Using Search Techniques in the Board Game Go

Aamir Shah

Alex Kindel

Jakkree Janchoi

Karl Saldivar

Team 16 – Go Game

Using Search Techniques in the Board Game Go

Abstract
Implementing Go Game engines has long been a challenging problem in Computer Science. While Chess Artificial Intelligence engines continue to improve from year to year, the progress of Go AIs remain stagnant. This is due to the complex rule set of Go and the large board size. The Chess board size is 8x8 and has a well defined end game. Go, on the other hand, has a board size of 19x19 and a difficult to evaluate end game. Evaluating every Go board state is impossible, many moves evaluate to the same score, and long term strategies are difficult for engines to plan. It is for this reason that implementing AIs in Go is a daunting task. Despite the challenges of Go, one may use a search tree to generate a good move. We present an intuitive method of solving Go using an optimized search strategy and deploy a simple heuristic to maximize the search depth.

1. Introduction

Go AIs remain an active area of Computer Science research. There are many tournaments being held throughout the world where players enter their AIs and play a best of N games against each other: The European Go Congress, the UEC Cup in Japan, or the US/North America Go Championship [1]. Go is well known to be more difficult to solve than Chess despite having simpler rules. While Go’s immediate game play rules are simple to understand, simple heuristics cannot always provide the best possible move. High ranking Go players rely on intuition, pattern matching, and expert domain knowledge of the game to decide on their moves. Chess AIs on the other hand can calculate best moves using quite simple heuristics. If a Chess game tree were to reach its maximum depth, each leaf node would correspond to a checkmate state. However, in the game of Go, these states do not exist in search trees. The end game is often arbitrary. In tournaments, an expert is required to analyze the end game board, and mark stones as “dead”- meaning those stones will eventually, through a series of moves, become captured. No computer program is able to predict if stones will eventually be “dead”, and ones that attempt to do so require extremely expensive computational time. Therefore, employing this heuristic into search trees would greatly slow the game down. In addition, such scoring techniques are irrelevant in the early game as players are still competing for territory and capturing their opponent’s pieces. Heuristics often search for an immediate reward, while ignoring the long term effects of its decision.

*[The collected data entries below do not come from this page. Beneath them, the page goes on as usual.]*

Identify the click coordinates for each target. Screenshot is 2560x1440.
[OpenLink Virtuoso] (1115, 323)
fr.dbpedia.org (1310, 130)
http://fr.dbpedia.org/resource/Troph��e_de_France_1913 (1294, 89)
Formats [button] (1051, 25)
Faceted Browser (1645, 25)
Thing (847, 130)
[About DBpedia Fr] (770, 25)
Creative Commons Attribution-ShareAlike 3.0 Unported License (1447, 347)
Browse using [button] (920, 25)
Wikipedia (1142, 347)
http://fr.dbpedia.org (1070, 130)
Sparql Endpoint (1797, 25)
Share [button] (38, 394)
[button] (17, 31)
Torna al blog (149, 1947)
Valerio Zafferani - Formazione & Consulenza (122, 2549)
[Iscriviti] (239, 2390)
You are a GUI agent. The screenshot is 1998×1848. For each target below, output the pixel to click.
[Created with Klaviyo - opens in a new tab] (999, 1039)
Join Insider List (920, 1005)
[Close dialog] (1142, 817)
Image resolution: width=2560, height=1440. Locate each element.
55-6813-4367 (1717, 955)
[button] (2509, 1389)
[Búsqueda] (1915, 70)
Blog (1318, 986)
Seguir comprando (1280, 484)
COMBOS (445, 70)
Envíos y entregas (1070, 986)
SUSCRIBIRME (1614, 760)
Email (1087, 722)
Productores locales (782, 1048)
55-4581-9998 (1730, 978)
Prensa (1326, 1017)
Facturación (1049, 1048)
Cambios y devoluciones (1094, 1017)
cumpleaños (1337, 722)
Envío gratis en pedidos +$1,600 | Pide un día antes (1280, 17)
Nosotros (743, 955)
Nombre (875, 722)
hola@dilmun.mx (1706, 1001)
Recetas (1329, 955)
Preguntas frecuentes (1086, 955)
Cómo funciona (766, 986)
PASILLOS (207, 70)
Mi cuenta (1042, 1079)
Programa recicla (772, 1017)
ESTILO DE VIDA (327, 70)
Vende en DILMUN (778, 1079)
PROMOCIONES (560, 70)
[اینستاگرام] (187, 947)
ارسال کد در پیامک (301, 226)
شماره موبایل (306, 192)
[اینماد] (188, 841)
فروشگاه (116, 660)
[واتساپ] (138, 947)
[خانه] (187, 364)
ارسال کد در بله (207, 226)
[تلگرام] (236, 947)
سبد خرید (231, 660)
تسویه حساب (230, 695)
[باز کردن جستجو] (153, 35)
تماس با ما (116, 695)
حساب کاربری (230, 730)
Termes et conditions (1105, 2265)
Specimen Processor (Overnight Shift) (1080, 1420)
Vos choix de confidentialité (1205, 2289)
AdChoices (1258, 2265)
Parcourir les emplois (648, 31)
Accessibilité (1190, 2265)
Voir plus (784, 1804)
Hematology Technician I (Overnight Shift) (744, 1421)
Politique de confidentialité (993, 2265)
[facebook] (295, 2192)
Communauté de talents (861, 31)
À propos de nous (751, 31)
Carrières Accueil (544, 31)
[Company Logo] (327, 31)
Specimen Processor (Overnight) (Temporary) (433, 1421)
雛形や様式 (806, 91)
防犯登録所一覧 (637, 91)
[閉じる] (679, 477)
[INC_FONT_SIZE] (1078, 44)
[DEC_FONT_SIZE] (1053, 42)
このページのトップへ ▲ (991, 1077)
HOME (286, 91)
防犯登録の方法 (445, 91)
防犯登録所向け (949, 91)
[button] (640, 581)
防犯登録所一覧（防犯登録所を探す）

By focusing our attention on smaller boards and maximizing the capture game, we reduce the complexity of dealing with end game scoring. Even so, end game scoring is still is a large factor on smaller boards. The Capture Game is a competition between two players where each player tries to capture as many of the other opponent's pieces as possible. Our AI weighs heavily on the capture game, however we also employ additional techniques to maximize territory on smaller boards.

Main Contributions

We implemented an AI of the Game Go in Java that can play vs. humans or against other AIs.

We made our framework capable of interchanging between search methods: these search methods include alpha-beta Negamax, Negascout, and iterative deepening Negascout: all with move ordering, a transposition table, and a killer heuristic.
We developed an intuitive heuristic that relies on captured pieces, liberties, and the Euler number to maximize eyes and connect stones.
We generated a large amount of statistics to gauge the performance of our AI.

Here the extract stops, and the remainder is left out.